▸ 演習本文
ダウンロードできるデータベースは次の通りです。
| データベース | 説明 | 
| GeoLite2 ASN | IPアドレスとASNの対応表(6MB程度) (CVS 6MB程度、MMDB 3MB程度 )  | 
| GeoLite2 City | IPアドレスと都市名の対応表(145MB程度) (CVS 150MB程度、MMDB 60MB程度 )  | 
| GeoLite2 Country | IPアドレスと国名の対応表(4MB程度) (CVS 4MB程度、MMDB 3MB程度 )  | 
 都市名と国名は英語だけでなく、日本語で書かれたものもあり、かなり親切設計でした。
 フォーマットの種類は次の2種類で提供されています。
   csv形式 他のソフトウェアでDBを利用したい場合、読込が遅い
   mmdb形式 mindmax社独自のDB形式、読込が早い
 データの中身を確認したり、独自で読込ソフトウェアを作成するのならcsvでダウンロードする必要があります。
 今回は、GeoLite2 Cityのcsvとmmdbの両方をダウンロードしました。
GeoLite2を使ってIPから地域情報を取得
取得したDB情報を使って地域情報を取得します。
①DBの保存形式を確認
 GeoLite2 City CSV ファイルをダウンロードしたところ、次のファイル等が含まれていました。
| ファイル名 | |
| GeoLite2-City-Blocks-IPv4.csv | ipv4アドレスとgeoname_idの対応表 等 | 
| GeoLite2-City-Blocks-IPv6.csv | ipv6アドレスとgeoname_idの対応表 等 | 
| GeoLite2-City-Locations-ja.csv | geoname_idと、都市名、国名の対応表 等 | 
指定されたIPアドレスを一度geoname_idに変換してから、geoname_idを使って都市名を取得するという流れですね。
 mmdbファイルはバイナリ化されており、内容を可読化することはできません。
②Composerを使ってGeoLite2をインストール
・GeoLite2のインストールが失敗
 次のコマンドでGeoLite2をインストールしたところ、警告が表示されて失敗しました。
c:\{インストールDIR} >composer require geoip2/geoip2
./composer.json has been created
Running composer update geoip2/geoip2
Loading composer repositories with package information
:
    - guzzle/guzzle[v3.0.0, ..., v3.9.3] require ext-curl * -> it is missing from your system. Install or enable PHP's curl extension.
    - maxmind/web-service-common[v0.0.2, ..., v0.9.0] require ext-curl * -> it is missing from your system. Install or enable PHP's curl extension.
To enable extensions, verify that they are enabled in your .ini files:
    - C:\{PHP_HOME}\php.ini
You can also run `php --ini` in a terminal to see which files are used by PHP in CLI mode.
Alternatively, you can run Composer with `--ignore-platform-req=ext-curl` to temporarily ignore these required extensions.
You can also try re-running composer require with an explicit version constraint, e.g. "composer require geoip2/geoip2:*" to figure out if any version is installable, or "composer require geoip2/geoip2:^2.1" if you know which you need.

▸ 課題
上の演習本文から次の一文を英語に翻訳してください。「mmdbファイルはバイナリ化されており、内容を可読化することはできません。」

▸ 利用可能データ
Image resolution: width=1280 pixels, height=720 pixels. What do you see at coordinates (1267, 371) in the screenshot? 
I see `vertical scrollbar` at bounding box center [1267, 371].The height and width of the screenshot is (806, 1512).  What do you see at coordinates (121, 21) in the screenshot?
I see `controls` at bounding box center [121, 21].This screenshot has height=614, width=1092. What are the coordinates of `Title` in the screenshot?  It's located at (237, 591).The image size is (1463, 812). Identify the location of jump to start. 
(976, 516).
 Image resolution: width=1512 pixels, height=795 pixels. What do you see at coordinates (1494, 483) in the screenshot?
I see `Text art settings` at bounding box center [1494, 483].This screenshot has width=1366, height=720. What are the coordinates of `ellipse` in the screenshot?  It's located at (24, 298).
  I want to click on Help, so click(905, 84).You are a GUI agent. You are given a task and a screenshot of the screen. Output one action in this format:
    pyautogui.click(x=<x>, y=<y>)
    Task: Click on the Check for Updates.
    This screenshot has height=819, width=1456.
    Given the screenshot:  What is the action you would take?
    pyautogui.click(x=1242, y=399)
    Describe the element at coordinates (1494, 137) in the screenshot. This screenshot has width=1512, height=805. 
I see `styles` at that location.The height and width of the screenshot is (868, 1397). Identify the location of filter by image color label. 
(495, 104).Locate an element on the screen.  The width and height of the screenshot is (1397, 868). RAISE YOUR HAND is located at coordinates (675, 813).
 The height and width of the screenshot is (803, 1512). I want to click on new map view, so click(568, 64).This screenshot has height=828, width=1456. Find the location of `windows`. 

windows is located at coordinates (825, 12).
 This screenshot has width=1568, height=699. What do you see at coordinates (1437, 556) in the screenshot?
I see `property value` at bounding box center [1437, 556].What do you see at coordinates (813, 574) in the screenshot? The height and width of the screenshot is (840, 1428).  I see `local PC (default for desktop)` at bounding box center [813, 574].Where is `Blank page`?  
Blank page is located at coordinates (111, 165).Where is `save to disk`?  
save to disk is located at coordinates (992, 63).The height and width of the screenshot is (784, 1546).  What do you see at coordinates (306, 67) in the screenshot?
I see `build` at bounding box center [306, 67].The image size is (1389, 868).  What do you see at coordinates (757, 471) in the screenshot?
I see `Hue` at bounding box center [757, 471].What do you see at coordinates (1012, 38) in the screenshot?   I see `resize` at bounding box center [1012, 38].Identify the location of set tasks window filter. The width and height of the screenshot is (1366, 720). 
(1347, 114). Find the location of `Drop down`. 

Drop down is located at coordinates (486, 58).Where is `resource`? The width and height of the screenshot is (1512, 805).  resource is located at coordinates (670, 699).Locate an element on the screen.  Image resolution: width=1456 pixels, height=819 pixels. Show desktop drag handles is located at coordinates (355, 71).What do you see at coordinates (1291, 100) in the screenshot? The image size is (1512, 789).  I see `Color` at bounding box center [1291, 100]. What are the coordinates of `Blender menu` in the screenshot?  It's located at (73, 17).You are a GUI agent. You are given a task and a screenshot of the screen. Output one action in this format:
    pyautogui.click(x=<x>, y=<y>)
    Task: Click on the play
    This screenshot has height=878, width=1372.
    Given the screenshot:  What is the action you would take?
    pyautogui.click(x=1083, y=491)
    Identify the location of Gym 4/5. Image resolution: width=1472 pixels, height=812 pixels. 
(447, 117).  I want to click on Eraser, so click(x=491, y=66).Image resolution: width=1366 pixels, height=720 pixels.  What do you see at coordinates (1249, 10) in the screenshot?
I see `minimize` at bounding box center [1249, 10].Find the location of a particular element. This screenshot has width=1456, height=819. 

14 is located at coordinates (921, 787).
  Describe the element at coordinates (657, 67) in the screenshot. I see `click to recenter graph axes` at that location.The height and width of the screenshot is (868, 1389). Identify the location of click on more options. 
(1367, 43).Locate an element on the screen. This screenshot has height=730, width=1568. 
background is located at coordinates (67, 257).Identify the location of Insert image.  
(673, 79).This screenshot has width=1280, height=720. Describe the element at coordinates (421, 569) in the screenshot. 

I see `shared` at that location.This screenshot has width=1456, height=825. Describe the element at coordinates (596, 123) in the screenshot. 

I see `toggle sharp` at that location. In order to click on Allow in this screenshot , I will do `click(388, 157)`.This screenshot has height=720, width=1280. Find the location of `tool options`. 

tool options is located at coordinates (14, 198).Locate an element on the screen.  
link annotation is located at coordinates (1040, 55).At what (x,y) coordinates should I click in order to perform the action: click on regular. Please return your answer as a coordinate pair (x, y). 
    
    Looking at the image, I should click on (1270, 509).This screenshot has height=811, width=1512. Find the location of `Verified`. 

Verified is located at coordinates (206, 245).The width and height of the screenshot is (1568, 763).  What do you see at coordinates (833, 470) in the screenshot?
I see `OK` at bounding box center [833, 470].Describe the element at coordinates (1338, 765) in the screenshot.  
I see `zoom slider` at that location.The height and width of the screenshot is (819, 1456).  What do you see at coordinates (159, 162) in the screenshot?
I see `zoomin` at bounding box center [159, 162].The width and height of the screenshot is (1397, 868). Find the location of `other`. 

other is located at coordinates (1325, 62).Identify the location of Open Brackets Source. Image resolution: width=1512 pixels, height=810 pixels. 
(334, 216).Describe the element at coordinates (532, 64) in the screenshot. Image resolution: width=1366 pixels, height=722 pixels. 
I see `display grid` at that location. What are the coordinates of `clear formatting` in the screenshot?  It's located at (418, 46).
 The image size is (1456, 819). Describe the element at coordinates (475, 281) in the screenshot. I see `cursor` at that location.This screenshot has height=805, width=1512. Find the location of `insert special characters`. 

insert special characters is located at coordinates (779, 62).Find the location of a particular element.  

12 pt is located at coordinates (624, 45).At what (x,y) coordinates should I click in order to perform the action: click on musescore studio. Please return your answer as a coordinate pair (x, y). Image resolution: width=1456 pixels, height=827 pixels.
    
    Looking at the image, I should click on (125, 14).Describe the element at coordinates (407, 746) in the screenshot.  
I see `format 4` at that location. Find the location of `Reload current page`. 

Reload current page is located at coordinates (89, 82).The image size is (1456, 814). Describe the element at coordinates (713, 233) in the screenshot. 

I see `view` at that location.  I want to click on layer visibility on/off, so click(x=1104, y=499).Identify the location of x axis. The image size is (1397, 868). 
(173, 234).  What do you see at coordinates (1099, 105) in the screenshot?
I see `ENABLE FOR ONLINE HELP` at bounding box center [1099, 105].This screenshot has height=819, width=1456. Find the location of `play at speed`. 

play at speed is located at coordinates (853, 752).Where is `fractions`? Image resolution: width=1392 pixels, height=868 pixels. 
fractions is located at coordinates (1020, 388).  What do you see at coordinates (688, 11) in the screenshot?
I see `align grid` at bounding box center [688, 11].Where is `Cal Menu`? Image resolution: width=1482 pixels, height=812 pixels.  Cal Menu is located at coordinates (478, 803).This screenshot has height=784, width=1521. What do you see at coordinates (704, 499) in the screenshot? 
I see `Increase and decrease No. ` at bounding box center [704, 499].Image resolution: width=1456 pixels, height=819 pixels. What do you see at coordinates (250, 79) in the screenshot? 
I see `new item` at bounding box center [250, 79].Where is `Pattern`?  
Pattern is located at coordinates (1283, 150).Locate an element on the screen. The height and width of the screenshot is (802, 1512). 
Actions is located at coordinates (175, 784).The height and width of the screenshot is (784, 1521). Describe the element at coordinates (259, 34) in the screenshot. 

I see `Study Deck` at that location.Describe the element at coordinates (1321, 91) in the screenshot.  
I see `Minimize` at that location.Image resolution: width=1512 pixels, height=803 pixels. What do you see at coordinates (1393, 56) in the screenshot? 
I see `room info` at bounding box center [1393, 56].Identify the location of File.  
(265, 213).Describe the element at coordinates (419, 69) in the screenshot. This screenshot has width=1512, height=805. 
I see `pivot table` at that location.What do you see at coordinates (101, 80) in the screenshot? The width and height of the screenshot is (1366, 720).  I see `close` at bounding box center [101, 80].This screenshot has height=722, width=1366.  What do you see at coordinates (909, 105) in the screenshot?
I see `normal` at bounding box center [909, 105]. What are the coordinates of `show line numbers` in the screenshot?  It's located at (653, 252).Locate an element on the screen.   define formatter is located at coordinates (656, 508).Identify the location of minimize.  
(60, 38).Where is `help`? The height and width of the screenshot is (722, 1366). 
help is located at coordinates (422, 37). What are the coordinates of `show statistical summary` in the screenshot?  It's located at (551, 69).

▸ 解答
The mmdb file is stored in binary form, so its contents cannot be made human-readable.